§ **Your objective**
Recast the entries below as a JSON list of strings, with one string for each line. Leave out blank lines.

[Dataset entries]
════════════════════

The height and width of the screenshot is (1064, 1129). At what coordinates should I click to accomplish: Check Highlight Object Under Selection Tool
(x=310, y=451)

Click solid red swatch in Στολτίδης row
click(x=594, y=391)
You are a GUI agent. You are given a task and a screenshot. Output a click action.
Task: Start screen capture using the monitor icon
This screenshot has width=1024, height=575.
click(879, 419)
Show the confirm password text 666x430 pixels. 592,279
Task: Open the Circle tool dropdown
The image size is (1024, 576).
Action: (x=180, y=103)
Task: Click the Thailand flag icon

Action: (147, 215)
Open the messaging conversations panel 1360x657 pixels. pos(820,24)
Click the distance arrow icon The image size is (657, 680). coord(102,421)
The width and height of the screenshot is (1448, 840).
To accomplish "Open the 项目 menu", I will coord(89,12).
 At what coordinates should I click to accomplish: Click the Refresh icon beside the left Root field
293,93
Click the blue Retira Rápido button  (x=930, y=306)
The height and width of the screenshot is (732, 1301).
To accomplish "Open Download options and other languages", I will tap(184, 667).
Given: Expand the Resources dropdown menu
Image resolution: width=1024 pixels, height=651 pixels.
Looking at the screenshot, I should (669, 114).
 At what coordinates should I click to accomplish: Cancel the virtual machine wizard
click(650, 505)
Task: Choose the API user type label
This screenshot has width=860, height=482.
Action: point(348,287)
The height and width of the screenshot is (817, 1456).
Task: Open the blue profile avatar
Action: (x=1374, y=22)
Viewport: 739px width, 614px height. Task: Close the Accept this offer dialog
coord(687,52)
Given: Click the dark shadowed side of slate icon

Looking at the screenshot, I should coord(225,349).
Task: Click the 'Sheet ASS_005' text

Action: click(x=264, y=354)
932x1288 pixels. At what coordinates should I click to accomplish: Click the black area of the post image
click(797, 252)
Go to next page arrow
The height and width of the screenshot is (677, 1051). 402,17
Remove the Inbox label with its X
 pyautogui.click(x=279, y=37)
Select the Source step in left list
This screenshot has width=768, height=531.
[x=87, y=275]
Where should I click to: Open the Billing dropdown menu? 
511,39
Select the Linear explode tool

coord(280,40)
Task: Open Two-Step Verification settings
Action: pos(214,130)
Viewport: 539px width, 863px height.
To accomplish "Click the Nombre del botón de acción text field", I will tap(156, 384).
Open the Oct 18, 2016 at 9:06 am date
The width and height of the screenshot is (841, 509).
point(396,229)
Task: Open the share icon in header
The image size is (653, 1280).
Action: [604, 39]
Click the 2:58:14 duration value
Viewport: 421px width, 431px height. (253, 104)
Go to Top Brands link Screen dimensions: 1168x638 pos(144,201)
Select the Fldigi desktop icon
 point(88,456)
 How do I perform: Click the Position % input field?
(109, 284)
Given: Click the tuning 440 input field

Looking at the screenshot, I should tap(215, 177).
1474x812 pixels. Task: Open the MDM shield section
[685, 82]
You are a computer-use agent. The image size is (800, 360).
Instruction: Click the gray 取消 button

════════════════════

§ **Finished exercise**
[
  "The height and width of the screenshot is (1064, 1129). At what coordinates should I click to accomplish: Check Highlight Object Under Selection Tool",
  "(x=310, y=451)",
  "Click solid red swatch in Στολτίδης row",
  "click(x=594, y=391)",
  "You are a GUI agent. You are given a task and a screenshot. Output a click action.",
  "Task: Start screen capture using the monitor icon",
  "This screenshot has width=1024, height=575.",
  "click(879, 419)",
  "Show the confirm password text 666x430 pixels. 592,279",
  "Task: Open the Circle tool dropdown",
  "The image size is (1024, 576).",
  "Action: (x=180, y=103)",
  "Task: Click the Thailand flag icon",
  "Action: (147, 215)",
  "Open the messaging conversations panel 1360x657 pixels. pos(820,24)",
  "Click the distance arrow icon The image size is (657, 680). coord(102,421)",
  "The width and height of the screenshot is (1448, 840).",
  "To accomplish \"Open the 项目 menu\", I will coord(89,12).",
  " At what coordinates should I click to accomplish: Click the Refresh icon beside the left Root field",
  "293,93",
  "Click the blue Retira Rápido button  (x=930, y=306)",
  "The height and width of the screenshot is (732, 1301).",
  "To accomplish \"Open Download options and other languages\", I will tap(184, 667).",
  "Given: Expand the Resources dropdown menu",
  "Image resolution: width=1024 pixels, height=651 pixels.",
  "Looking at the screenshot, I should (669, 114).",
  " At what coordinates should I click to accomplish: Cancel the virtual machine wizard",
  "click(650, 505)",
  "Task: Choose the API user type label",
  "This screenshot has width=860, height=482.",
  "Action: point(348,287)",
  "The height and width of the screenshot is (817, 1456).",
  "Task: Open the blue profile avatar",
  "Action: (x=1374, y=22)",
  "Viewport: 739px width, 614px height. Task: Close the Accept this offer dialog",
  "coord(687,52)",
  "Given: Click the dark shadowed side of slate icon",
  "Looking at the screenshot, I should coord(225,349).",
  "Task: Click the 'Sheet ASS_005' text",
  "Action: click(x=264, y=354)",
  "932x1288 pixels. At what coordinates should I click to accomplish: Click the black area of the post image",
  "click(797, 252)",
  "Go to next page arrow",
  "The height and width of the screenshot is (677, 1051). 402,17",
  "Remove the Inbox label with its X",
  " pyautogui.click(x=279, y=37)",
  "Select the Source step in left list",
  "This screenshot has width=768, height=531.",
  "[x=87, y=275]",
  "Where should I click to: Open the Billing dropdown menu? ",
  "511,39",
  "Select the Linear explode tool",
  "coord(280,40)",
  "Task: Open Two-Step Verification settings",
  "Action: pos(214,130)",
  "Viewport: 539px width, 863px height.",
  "To accomplish \"Click the Nombre del botón de acción text field\", I will tap(156, 384).",
  "Open the Oct 18, 2016 at 9:06 am date",
  "The width and height of the screenshot is (841, 509).",
  "point(396,229)",
  "Task: Open the share icon in header",
  "The image size is (653, 1280).",
  "Action: [604, 39]",
  "Click the 2:58:14 duration value",
  "Viewport: 421px width, 431px height. (253, 104)",
  "Go to Top Brands link Screen dimensions: 1168x638 pos(144,201)",
  "Select the Fldigi desktop icon",
  " point(88,456)",
  " How do I perform: Click the Position % input field?",
  "(109, 284)",
  "Given: Click the tuning 440 input field",
  "Looking at the screenshot, I should tap(215, 177).",
  "1474x812 pixels. Task: Open the MDM shield section",
  "[685, 82]",
  "You are a computer-use agent. The image size is (800, 360).",
  "Instruction: Click the gray 取消 button"
]